For the PDQ inner tray, ask for: tray style code or drawing reference, board construction, flute profile, nominal caliper range in mm, liner and medium basis weights if declared, whether the board is kraft or test liner, and the supplier's board performance basis. For the master carton, ask for: case style, board construction, flute profile, nominal caliper range, supplier test basis such as ECT or BCT if available, target gross weight, warehouse stack height, sea-freight humidity assumption, and palletised versus floor-loaded shipment.
A practical PO clause is: 'Supplier to recommend tray and master-carton board against approved packed dimensions, carton gross weight, stack height of X cartons for Y days, sea export under humid conditions, and packed drop requirement. Submit board construction, nominal caliper range, case style, and supplier test report or internal validation record.' That is more useful than simply writing '32 ECT' or similar without load profile.

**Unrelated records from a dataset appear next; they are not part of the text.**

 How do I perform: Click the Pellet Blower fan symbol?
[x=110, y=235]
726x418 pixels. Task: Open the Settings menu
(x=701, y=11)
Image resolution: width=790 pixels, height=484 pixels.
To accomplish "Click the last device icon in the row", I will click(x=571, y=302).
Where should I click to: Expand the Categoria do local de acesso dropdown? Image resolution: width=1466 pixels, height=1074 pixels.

For humid export lanes, ask the carton vendor to state the conditioning used for the board report. If the board report is generated at standard dry lab conditions but the load is expected to sit in high-RH freight environments, performance margin needs to be conservative. For master cartons of promotional fleece throws, moderate-strength single-wall corrugated can be adequate in many cases, but only if OD, GW, pallet pattern or floor-load count, and transit humidity are aligned with the board selection.

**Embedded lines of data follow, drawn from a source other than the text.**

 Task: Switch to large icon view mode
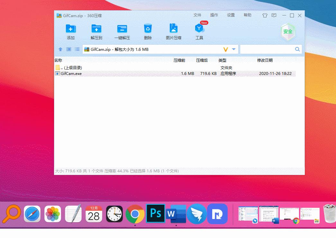point(69,49)
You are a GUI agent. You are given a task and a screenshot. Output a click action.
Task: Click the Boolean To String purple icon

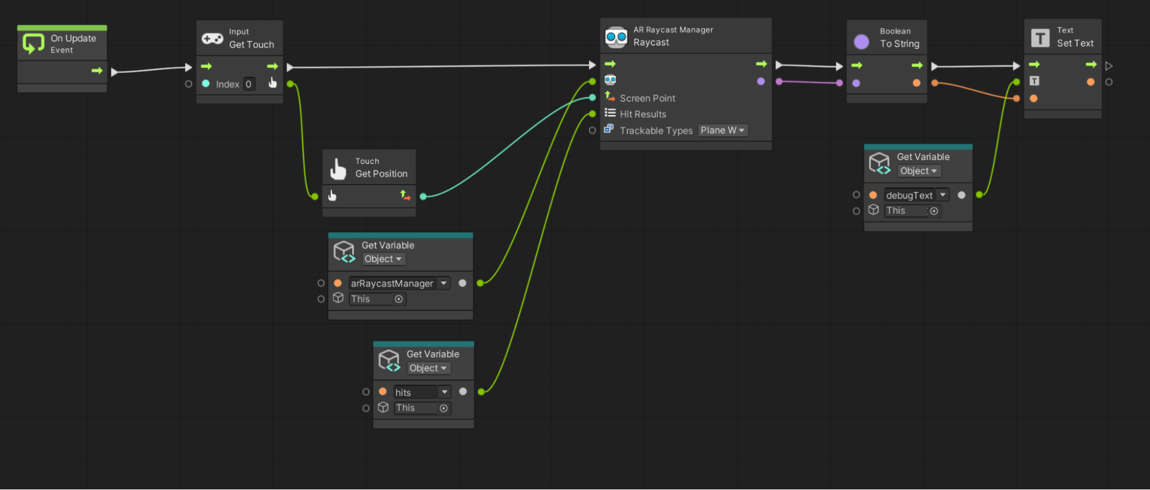pyautogui.click(x=861, y=41)
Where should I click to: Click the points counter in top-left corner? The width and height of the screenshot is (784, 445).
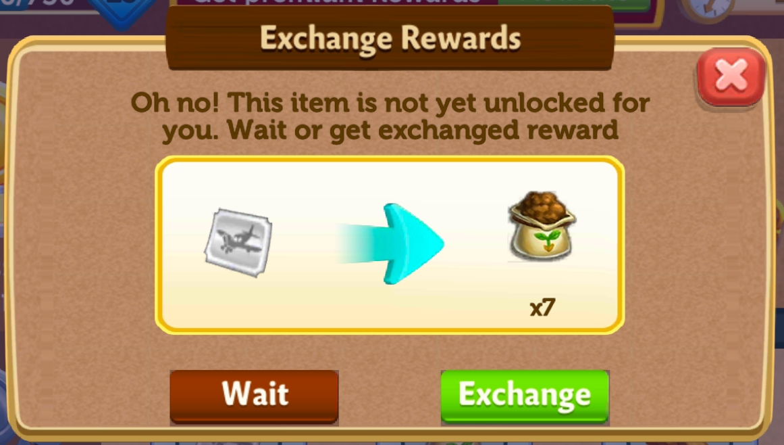pos(38,5)
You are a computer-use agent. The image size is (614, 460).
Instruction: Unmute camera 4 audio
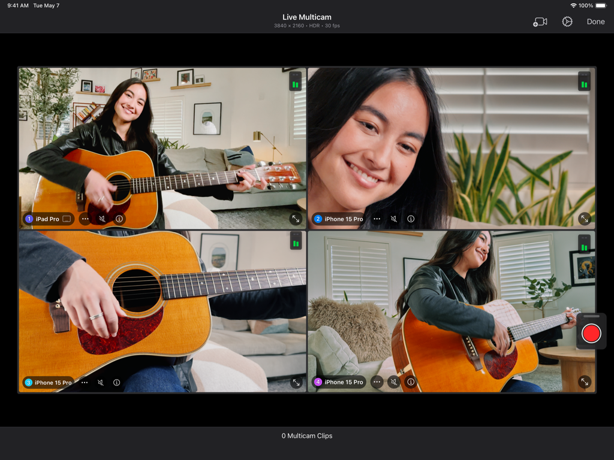tap(394, 382)
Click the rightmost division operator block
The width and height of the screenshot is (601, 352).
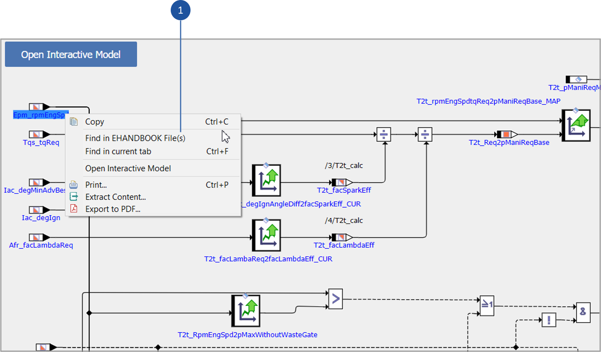pyautogui.click(x=425, y=134)
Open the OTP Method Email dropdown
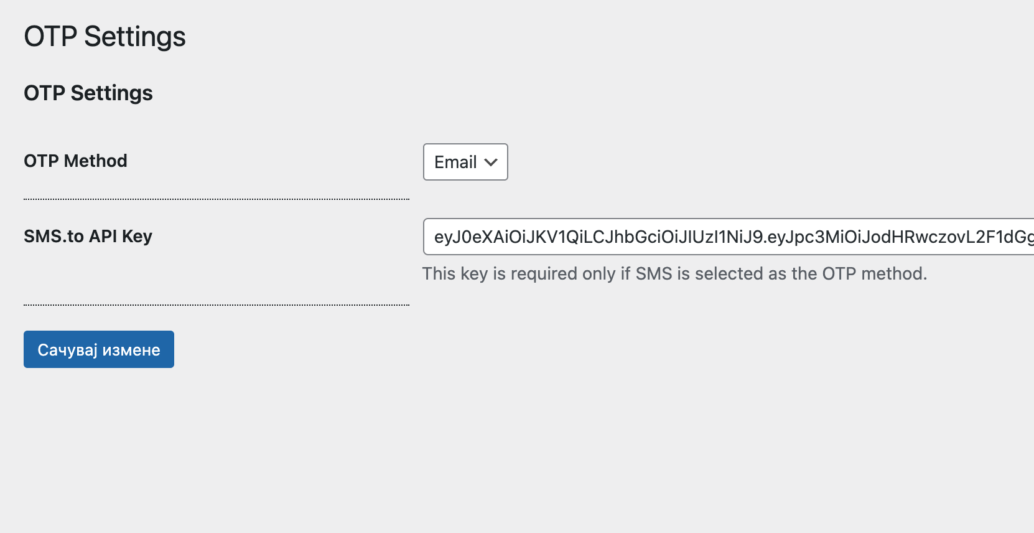Image resolution: width=1034 pixels, height=533 pixels. tap(465, 162)
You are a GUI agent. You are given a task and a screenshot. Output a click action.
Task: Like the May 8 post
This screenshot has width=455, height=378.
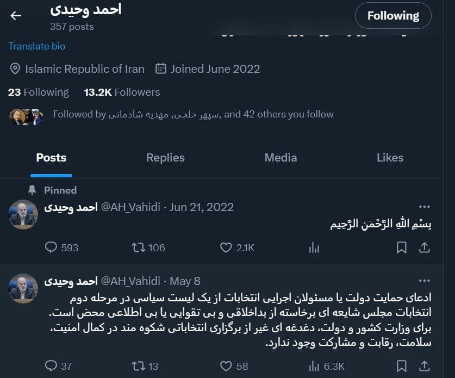pyautogui.click(x=226, y=366)
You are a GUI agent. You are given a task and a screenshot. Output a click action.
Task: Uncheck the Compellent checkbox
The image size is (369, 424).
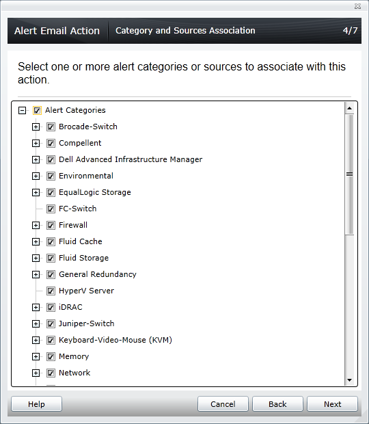[51, 143]
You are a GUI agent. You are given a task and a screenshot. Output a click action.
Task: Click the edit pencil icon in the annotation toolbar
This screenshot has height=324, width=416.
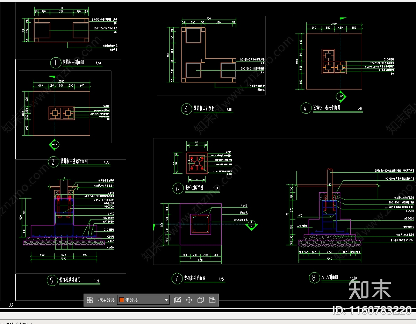(178, 300)
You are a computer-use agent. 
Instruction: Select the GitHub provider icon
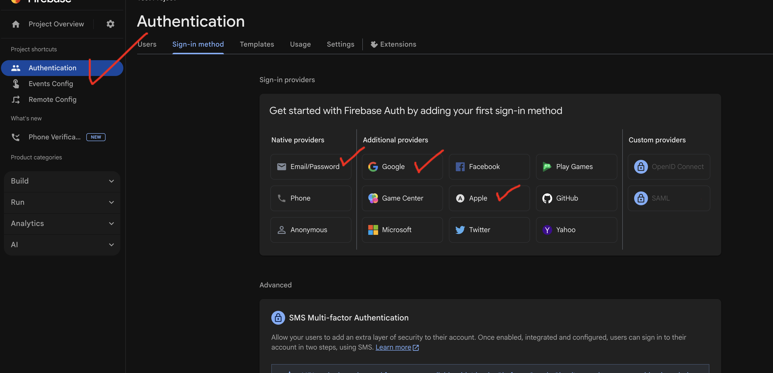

If the buyer wants a formal packaging test basis, ask for supplier reports referencing recognised packaging methods such as edge crush or compression procedures commonly used by the board vendor, plus packed-case trial results. The important point is not the test acronym alone. It is whether the reported pack matches your actual tray OD, carton OD, gross weight, stack assumption and humidity exposure. Related background on backing and outdoor pack structures is here: picnic blanket backing options.

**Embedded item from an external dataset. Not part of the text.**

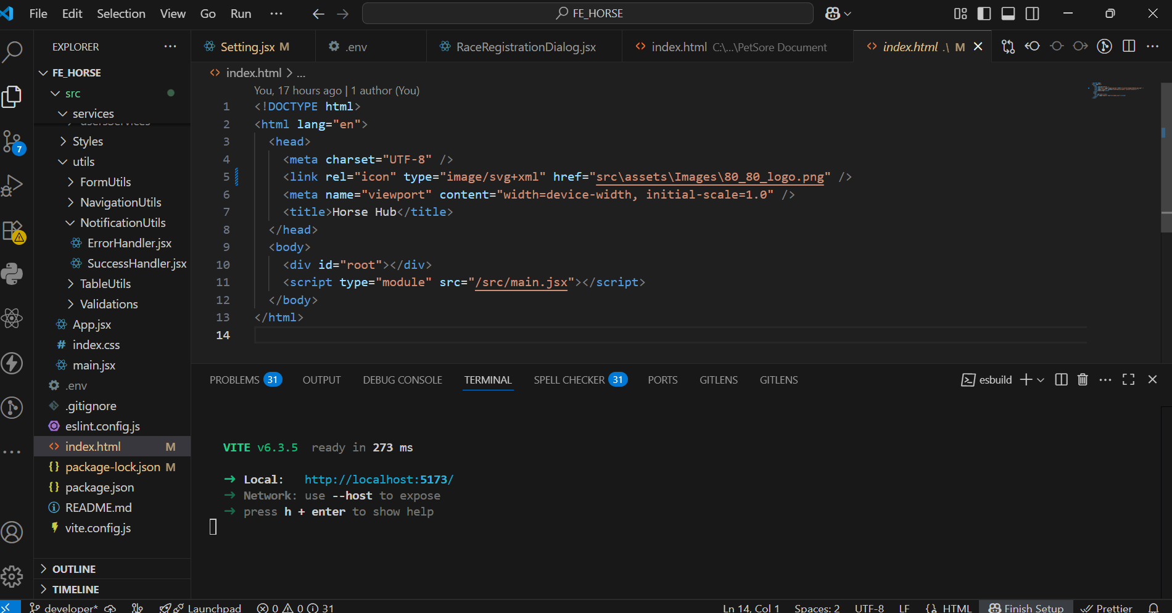Screen dimensions: 1172x613
Task: Open Source Control view with 7 changes
Action: tap(12, 141)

Film and overwrap specification
Shrink film is not just a cosmetic choice. It controls tray integrity, dust protection, barcode readability, and first-unit removal feel. For promotional fleece PDQs, clear polyolefin shrink film is common because it shrinks more cleanly around corners than many lower-cost alternatives and gives better retail presentation. Typical working gauges are around 15-25 microns, depending on tray perimeter, pack weight and corner sharpness.
Film that is too thin tends to split at tray corners or bridge badly across the front opening after tunnel shrink. Film that is too heavy can over-compress the stack, make first-unit removal difficult, and add avoidable cost and glare. If the tray has a cut-front display lip, specify whether the front opening remains partially open after overwrap or whether a perforated tear-away section is required for store staff.
Buyers should state seam location, venting or perforation requirement, and no-adhesive-contact with textile. A practical RFQ line is: 'Clear POF shrink film, target gauge XX mic, overwrapped on loaded PDQ tray, no corner split, no severe bridging at front opening, barcode scan through film, first unit removable without tearing band.' Validate the final film against the packed-tray test, not by gauge alone.
8, 10 or 12 units: a decision tree instead of a guess
Choose count by passing four gates in order. Gate 1: first-unit removal. Gate 2: tray wall stability after shrink and 24-hour dwell. Gate 3: master-carton height, gross weight and compression performance. Gate 4: container utilisation. If the pack fails an earlier gate, do not keep the count for freight reasons only.
For standard 127 x 152 cm to 130 x 150 cm, 200gsm polar fleece throws folded to roughly 300 x 250 x 65-75 mm with a paper belly band, 8 units is often the safest starting point for a single flat stack. Ten units can work if fleece loft is controlled and the tray wall design is strong enough. Twelve units often becomes too tall for stable first-unit removal unless the throw is folded more tightly or the tray is converted to a different format.
Working ranges for packed tray ID in this configuration are typically about 308-315 mm length x 258-265 mm width. Height depends on settled stack height: roughly 540-575 mm for 8 units, 665-710 mm for 10 units, and 790-845 mm for 12 units. These are planning bands only and assume standard promotional throw size, one paper band, no individual polybag, and dimensions measured before tray overwrap after conditioning and settling.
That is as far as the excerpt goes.